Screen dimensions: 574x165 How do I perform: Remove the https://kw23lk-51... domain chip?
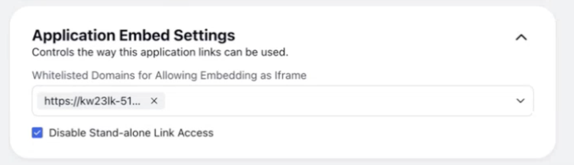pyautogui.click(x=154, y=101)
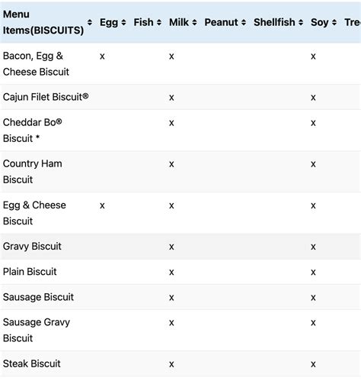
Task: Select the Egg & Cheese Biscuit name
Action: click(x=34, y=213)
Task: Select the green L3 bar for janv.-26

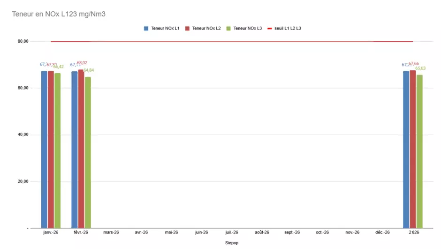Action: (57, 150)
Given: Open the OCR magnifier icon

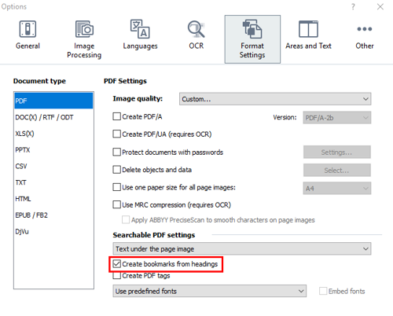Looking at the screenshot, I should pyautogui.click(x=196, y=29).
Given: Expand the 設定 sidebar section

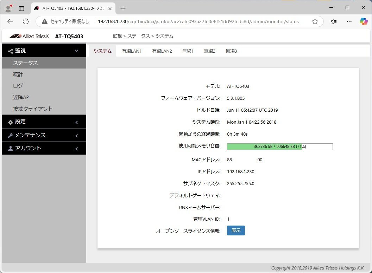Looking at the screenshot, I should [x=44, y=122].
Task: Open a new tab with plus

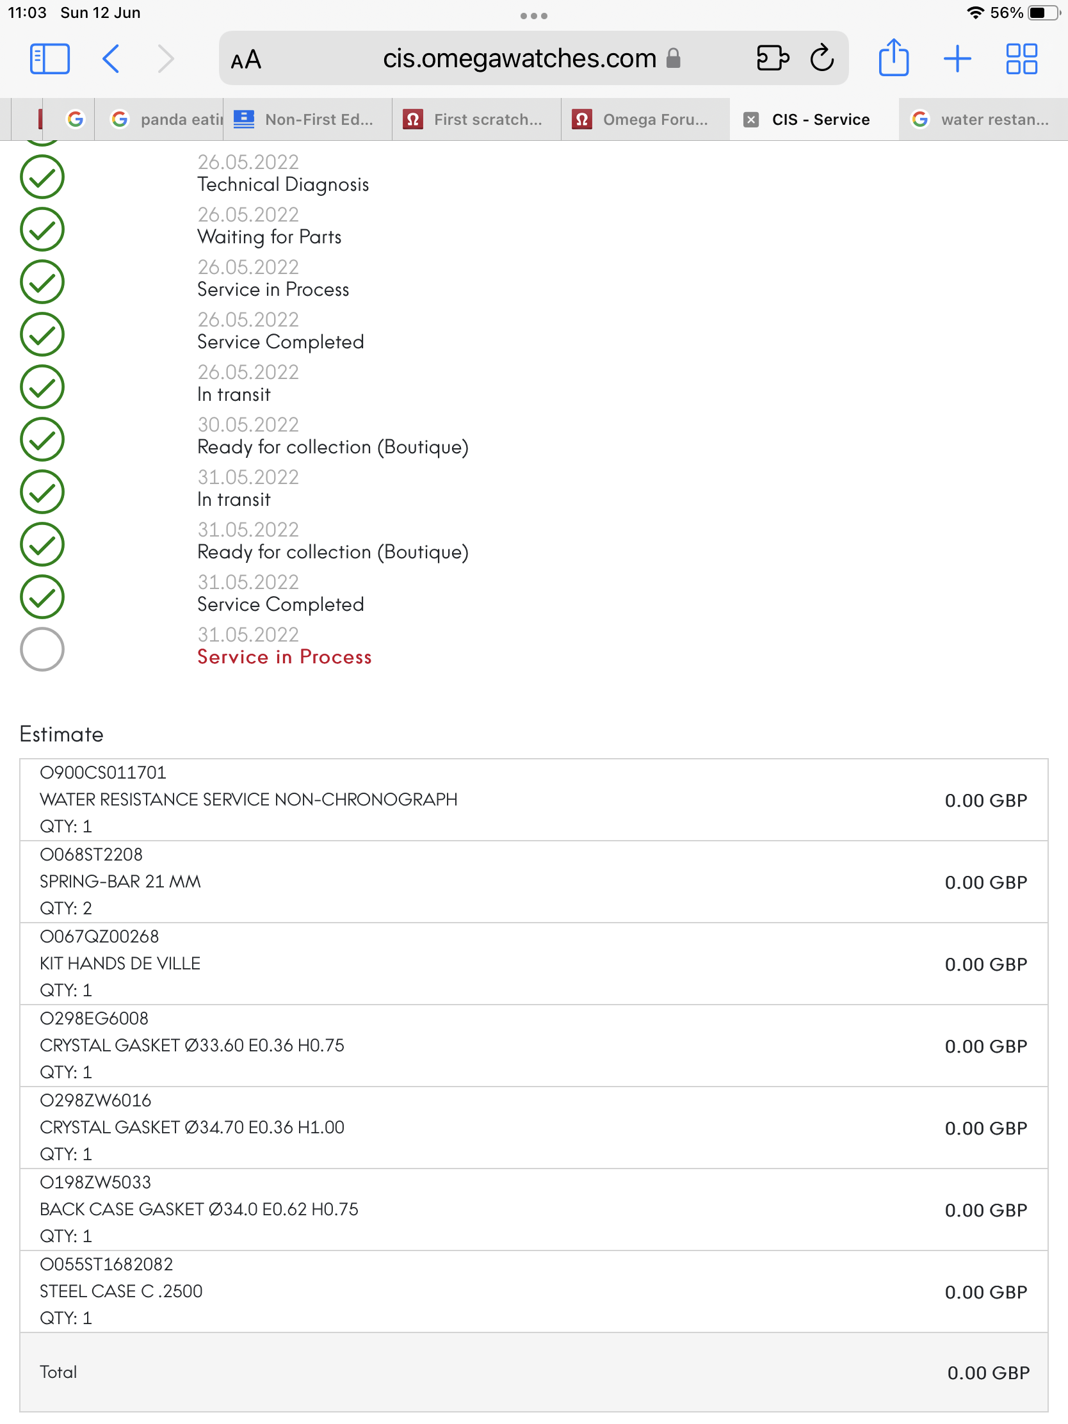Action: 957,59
...
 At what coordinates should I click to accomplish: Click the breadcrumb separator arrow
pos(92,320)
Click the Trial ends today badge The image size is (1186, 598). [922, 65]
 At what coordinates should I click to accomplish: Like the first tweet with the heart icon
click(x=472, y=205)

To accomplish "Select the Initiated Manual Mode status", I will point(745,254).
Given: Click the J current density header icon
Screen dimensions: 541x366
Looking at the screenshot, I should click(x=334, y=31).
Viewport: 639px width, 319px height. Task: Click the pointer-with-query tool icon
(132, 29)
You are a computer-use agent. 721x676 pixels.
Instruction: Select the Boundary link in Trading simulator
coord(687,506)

## [Problem statement]
Reproduce the material above verbatim, from the line with "Screen dimensions: 574x165" up to and including the line with "Looking at the screenshot, I should [x=44, y=122].", omitting the pictures.

## [Task output]
Screen dimensions: 574x165 How do I perform: Remove the https://kw23lk-51... domain chip?
pyautogui.click(x=154, y=101)
Task: Select the Egg & Cheese Biscuit name
Action: click(x=34, y=213)
Task: Select the green L3 bar for janv.-26

Action: (57, 150)
Given: Open the OCR magnifier icon

Looking at the screenshot, I should pyautogui.click(x=196, y=29).
Given: Expand the 設定 sidebar section

Looking at the screenshot, I should [x=44, y=122].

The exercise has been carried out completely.